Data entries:
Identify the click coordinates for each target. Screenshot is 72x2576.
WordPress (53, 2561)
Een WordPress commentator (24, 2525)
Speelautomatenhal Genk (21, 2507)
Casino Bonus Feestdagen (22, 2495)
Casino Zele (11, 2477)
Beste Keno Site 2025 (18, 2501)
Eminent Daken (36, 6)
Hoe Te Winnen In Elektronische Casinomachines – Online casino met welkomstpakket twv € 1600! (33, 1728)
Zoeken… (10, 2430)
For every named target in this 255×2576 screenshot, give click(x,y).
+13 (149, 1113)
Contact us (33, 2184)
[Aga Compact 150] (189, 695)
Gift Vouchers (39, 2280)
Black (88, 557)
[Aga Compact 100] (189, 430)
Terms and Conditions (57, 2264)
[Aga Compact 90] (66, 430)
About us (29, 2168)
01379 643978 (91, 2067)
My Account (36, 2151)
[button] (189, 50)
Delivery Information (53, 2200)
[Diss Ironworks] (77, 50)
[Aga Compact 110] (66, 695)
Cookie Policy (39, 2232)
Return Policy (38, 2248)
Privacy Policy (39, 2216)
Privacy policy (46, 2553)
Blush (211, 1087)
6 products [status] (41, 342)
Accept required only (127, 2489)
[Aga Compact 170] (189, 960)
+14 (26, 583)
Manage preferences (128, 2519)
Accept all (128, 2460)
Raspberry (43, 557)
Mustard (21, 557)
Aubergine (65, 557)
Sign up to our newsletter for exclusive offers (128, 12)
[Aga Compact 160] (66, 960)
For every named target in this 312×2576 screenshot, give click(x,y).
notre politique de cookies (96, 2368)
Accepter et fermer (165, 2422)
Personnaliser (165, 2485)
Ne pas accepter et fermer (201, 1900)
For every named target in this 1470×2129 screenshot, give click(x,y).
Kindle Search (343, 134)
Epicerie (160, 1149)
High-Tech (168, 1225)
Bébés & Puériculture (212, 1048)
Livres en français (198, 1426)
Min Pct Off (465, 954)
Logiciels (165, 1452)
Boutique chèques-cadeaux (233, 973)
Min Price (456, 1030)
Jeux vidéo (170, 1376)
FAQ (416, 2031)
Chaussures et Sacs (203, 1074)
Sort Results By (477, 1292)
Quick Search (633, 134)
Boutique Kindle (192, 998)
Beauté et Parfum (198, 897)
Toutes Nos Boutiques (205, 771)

__ASSIGNMENT__.
Your task is to repeat the data exactly; please include every line.

__RESULT__.
Identify the click coordinates for each target. Screenshot is 72x2576.
WordPress (53, 2561)
Een WordPress commentator (24, 2525)
Speelautomatenhal Genk (21, 2507)
Casino Bonus Feestdagen (22, 2495)
Casino Zele (11, 2477)
Beste Keno Site 2025 (18, 2501)
Eminent Daken (36, 6)
Hoe Te Winnen In Elektronische Casinomachines – Online casino met welkomstpakket twv € 1600! (33, 1728)
Zoeken… (10, 2430)
For every named target in this 255×2576 screenshot, give click(x,y).
+13 (149, 1113)
Contact us (33, 2184)
[Aga Compact 150] (189, 695)
Gift Vouchers (39, 2280)
Black (88, 557)
[Aga Compact 100] (189, 430)
Terms and Conditions (57, 2264)
[Aga Compact 90] (66, 430)
About us (29, 2168)
01379 643978 (91, 2067)
My Account (36, 2151)
[button] (189, 50)
Delivery Information (53, 2200)
[Diss Ironworks] (77, 50)
[Aga Compact 110] (66, 695)
Cookie Policy (39, 2232)
Return Policy (38, 2248)
Privacy Policy (39, 2216)
Privacy policy (46, 2553)
Blush (211, 1087)
6 products [status] (41, 342)
Accept required only (127, 2489)
[Aga Compact 170] (189, 960)
+14 (26, 583)
Manage preferences (128, 2519)
Accept all (128, 2460)
Raspberry (43, 557)
Mustard (21, 557)
Aubergine (65, 557)
Sign up to our newsletter for exclusive offers (128, 12)
[Aga Compact 160] (66, 960)
For every named target in this 312×2576 screenshot, give click(x,y).
notre politique de cookies (96, 2368)
Accepter et fermer (165, 2422)
Personnaliser (165, 2485)
Ne pas accepter et fermer (201, 1900)
For every named target in this 1470×2129 screenshot, give click(x,y).
Kindle Search (343, 134)
Epicerie (160, 1149)
High-Tech (168, 1225)
Bébés & Puériculture (212, 1048)
Livres en français (198, 1426)
Min Pct Off (465, 954)
Logiciels (165, 1452)
Boutique chèques-cadeaux (233, 973)
Min Price (456, 1030)
Jeux vidéo (170, 1376)
FAQ (416, 2031)
Chaussures et Sacs (203, 1074)
Sort Results By (477, 1292)
Quick Search (633, 134)
Boutique Kindle (192, 998)
Beauté et Parfum (198, 897)
Toutes Nos Boutiques (205, 771)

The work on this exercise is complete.